*Given text*:

Two new quinochalcone C-glycosides (carthorquinosides A and B, Figure 3B) were isolated from Carthamus tinctorius. Both compounds inhibit inflammation in lipopolysaccharide (LPS)-stimulated HUVEC cells at low micromolar concentrations [57]. A novel cardiac glycoside purified from Streptocaulon juventas (compound 17) showed more potent antitumor activities against NSCLCs (IC50 values ranging from 0.006–0.44 µM) than Taxol [58].

5. Novel Polyphenolic Compounds

Polyphenolic compounds are generally characterized by the presence of an aromatic ring with hydroxyl groups attached. This phytochemical class is of medical importance to humans as antioxidants, antivirals, and anticarcinogens [59,60]. Polyphenols are subdivided into phenols and flavonoids and can occur as flavonoid glycosides [61]. Several studies have established phenolic compounds as modulators of multiple inflammatory components [62]. Polyphenolic anticancer activity is linked to the modulation of proteins that are involved in procancer signaling pathways, e.g., survival kinases, transcription factors, and growth factors [63]. Reports have demonstrated the role of polyphenols in targeting the PI3K/Akt/mTOR and Wnt/β-catenin signaling pathways and the downregulation of cell cycle regulatory proteins such as cyclins and its kinases. Polyphenols are also known as modulators of epigenetic regulators such as HDAC1 and HDAC2; tumor suppressor proteins p53, PTEN, p21, and NF-kβ, NRF2 and STATs p27 [64,65,66]. Flavonoids share some targets such as MAPK, PI3K/AKT, NF-κB, and NRF2 signaling pathways with phenols [67]. Reports from studies established some flavonoids as antimitotic and microtubule-targeting agents (destabilizers and stabilizers of microtubules) and inhibitors of polo-like kinase 1 (PLK1) [68,69,70,71].
As shown in Figure 4, novel polyphenols from Calophyllum soulattri (compound 18) showed cytotoxicity against the MDA-MB-231 breast cancer cell line. Compound 18 was almost as active as cisplatin (IC50: 19.3 µM) on MDA-MB 231cells. It was found not to be cytotoxic against normal HEK293 cells [72].
A novel proanthocyanidin (compound 19, Figure 4) purified from Camellia ptilophylla proved to be antiangiogenic [73]. This compound suppressed microtubule formation in endothelial cells and cell migration in HMEC-1 cells. It inhibited intersegmental vessels formation (ISV) in Zebrafish and inhibited the phosphorylation of ERK, p38, and Akt in HMEC cells. MAPK and ERK signaling pathways play an important role in angiogenesis [73].

*Listed entries*:
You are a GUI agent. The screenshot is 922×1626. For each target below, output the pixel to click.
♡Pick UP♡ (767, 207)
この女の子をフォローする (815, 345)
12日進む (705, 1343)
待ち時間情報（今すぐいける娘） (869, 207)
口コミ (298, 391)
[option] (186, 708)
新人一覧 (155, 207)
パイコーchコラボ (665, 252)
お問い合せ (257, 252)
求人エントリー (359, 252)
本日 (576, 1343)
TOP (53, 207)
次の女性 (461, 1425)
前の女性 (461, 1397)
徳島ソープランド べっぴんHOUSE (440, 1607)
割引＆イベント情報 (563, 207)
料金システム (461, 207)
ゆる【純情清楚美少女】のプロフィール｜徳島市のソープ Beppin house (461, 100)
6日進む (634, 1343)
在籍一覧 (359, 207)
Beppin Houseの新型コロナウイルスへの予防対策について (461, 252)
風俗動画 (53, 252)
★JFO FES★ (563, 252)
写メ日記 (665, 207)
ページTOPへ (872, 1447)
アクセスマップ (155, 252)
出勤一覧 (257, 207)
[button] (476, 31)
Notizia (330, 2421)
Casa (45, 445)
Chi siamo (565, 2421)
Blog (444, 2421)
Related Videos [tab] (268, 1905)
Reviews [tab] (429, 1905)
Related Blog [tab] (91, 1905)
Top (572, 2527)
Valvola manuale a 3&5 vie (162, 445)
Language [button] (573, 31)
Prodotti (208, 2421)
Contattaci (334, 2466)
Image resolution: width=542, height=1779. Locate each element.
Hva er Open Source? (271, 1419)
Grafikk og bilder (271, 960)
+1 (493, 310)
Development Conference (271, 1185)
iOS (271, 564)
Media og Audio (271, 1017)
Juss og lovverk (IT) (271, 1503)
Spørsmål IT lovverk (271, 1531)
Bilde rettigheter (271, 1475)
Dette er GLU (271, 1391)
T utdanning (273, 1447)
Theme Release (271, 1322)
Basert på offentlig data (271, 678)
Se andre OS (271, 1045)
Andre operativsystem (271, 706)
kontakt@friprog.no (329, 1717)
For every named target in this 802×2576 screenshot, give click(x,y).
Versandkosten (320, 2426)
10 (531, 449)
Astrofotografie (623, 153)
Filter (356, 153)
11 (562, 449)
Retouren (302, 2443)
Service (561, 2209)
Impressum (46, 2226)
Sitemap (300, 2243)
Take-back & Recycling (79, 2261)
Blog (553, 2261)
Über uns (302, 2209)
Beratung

*Requirement 1*:
Drawing on the text on novel plant compounds, explain in one to three sentences what the anticancer activity of polyphenols is linked to.
*Requirement 2*:
Translate this sentence from the text on novel plant compounds into Spanish: "Polyphenolic compounds are generally characterized by the presence of an aromatic ring with hydroxyl groups attached."
*Requirement 3*:
Set down the part of the text on novel plant compounds from "Two new quinochalcone" to "than Taxol [58].", unchanged.
None of the work here needs the records.

*Written solution 1*:
Polyphenolic anticancer activity is linked to the modulation of proteins involved in procancer signaling pathways, such as survival kinases, transcription factors, and growth factors.

*Written solution 2*:
Los compuestos polifenólicos se caracterizan generalmente por la presencia de un anillo aromático con grupos hidroxilo unidos.

*Written solution 3*:
Two new quinochalcone C-glycosides (carthorquinosides A and B, Figure 3B) were isolated from Carthamus tinctorius. Both compounds inhibit inflammation in lipopolysaccharide (LPS)-stimulated HUVEC cells at low micromolar concentrations [57]. A novel cardiac glycoside purified from Streptocaulon juventas (compound 17) showed more potent antitumor activities against NSCLCs (IC50 values ranging from 0.006–0.44 µM) than Taxol [58].